Малышев: И это тоже. Но самым страшным предательством он считал то, как большевики повели себя в Крыму. После заключения очередного соглашения с Лениным, в октябре 1920 года махновская армия пошла на Врангеля. Об этом позже не говорили, приписали все заслуги Фрунзе. В первых же боях в районе Пологи одержали победу — разбили несколько частей, взяли в плен около 4000 человек. В начале ноября махновцы вместе с красными были уже под Перекопом. Друг и ближайший соратник батьки Семен Каретников форсировал Сиваш, нанеся главный удар, — Врангелю пришлось отступать в глубокий тыл полуострова. Повстанческая армия участвовала во взятии Евпатории, Севастополя, Керчи, Ялты. Когда Крым был полностью освобожден от белых, Фрунзе имел на руках телеграмму от Ленина, в которой говорилось, что всех анархистов надо арестовать, обвинив в контрреволюционных преступлениях. В этом была своя правда: махновцы вели активную агитацию в городах. Каретникова пригласили на переговоры и застрелили по дороге. Потом началась настоящая резня. В Гуляйполе вернулось несколько сотен человек. Махно озверел. Самая страшная вражда бывает между братьями, бывшими друзьями. А определенная близость позиций была — не случайно атаман называл себя анархо-коммунистом.

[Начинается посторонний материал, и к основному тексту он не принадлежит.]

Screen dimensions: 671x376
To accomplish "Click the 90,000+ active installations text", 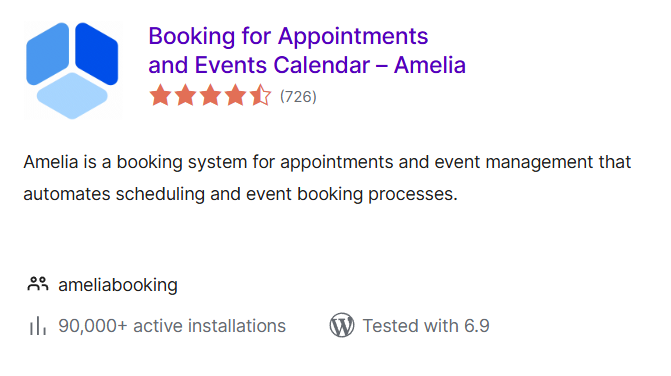I will click(x=172, y=326).
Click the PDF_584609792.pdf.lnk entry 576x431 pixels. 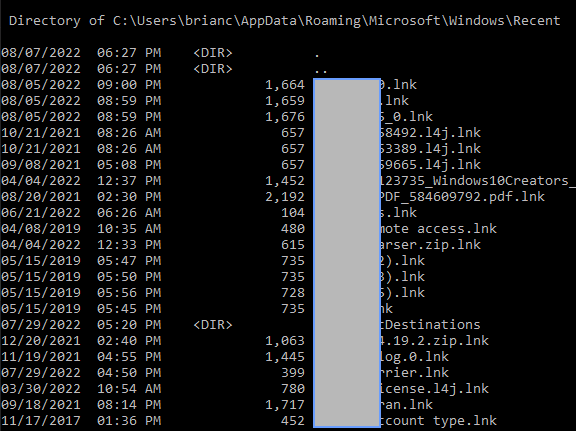(462, 197)
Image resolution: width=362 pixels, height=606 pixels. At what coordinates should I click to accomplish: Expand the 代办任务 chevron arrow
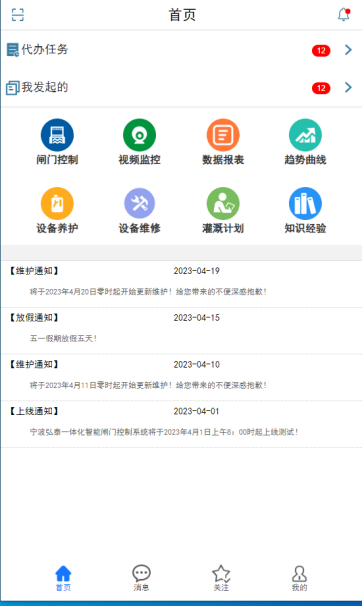pos(348,49)
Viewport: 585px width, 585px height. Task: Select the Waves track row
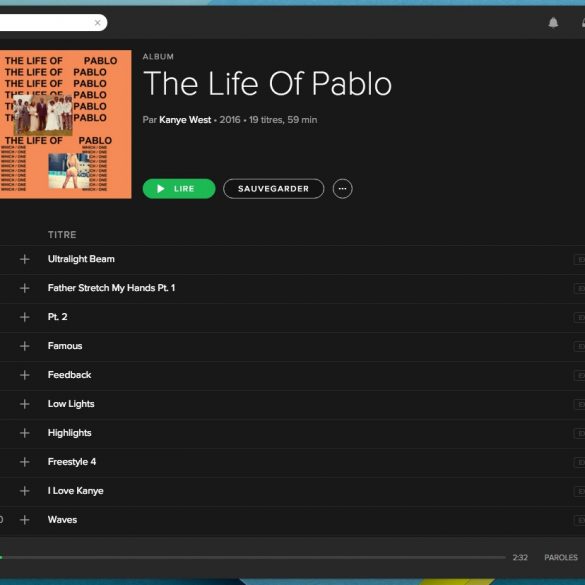coord(292,520)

культура: В итоге Номах оказывается в Париже, нищенствует.
Малышев: Тут мне ничего не приходилось придумывать. Так и было. С остатками войска он ушел в Румынию, потом, уже в Польше, махновцы попали в лагерь для интернированных. Вырвались, бежали в Германию. Последние годы Махно жил в Париже, сапожничал, жена от него ушла. В начале 30-х его нашла организация испанских анархистов, там их было очень много. Сегодняшняя Каталония — отзвуки анархического движения тех лет. Уговаривали уехать с ними. Нестор Иванович не пошел. То ли не верил в успех, то ли был сильно болен — страдал костным туберкулезом, понимал, что из своего подвала ему уже не выйти.

культура: В Вашем прочтении Гражданской нет правых и виноватых.
Малышев: Думаю, так и было. Другое дело, что война была неизбежна. Это понятно по литературе Серебряного века, она пронизана ощущением грядущего взрыва. Поэты, конечно, люди сумасшедшие, но тонкие вибрации чувствуют отлично. Помните, у Есенина «Я пойду за дорожным курганом /Дорогого гостя встречать». Это стихотворение-предчувствие.

культура: Все были не правы, но победили красные.
Малышев: Как сказал Виктор Шкловский, «война состоит из большого и взаимного неуменья». Так вот, у кого чуть получается уметь, тот и выиграет. На мой взгляд, сила красных — в правильных, отражающих чаяния людей лозунгах и, конечно, в умах. Можно по-разному относиться к Ленину, но он — глыба, гений. Невозможно не уважать такой интеллект. Или — тот же Троцкий с его неуемной чудовищной энергией. У белых ничего подобного не было. И у анархистов тоже. Рай Махно утопичен. Он не выдерживает столкновения с реальностью. Да и вообще, панки не могут победить. Но это не значит, что они проиграют.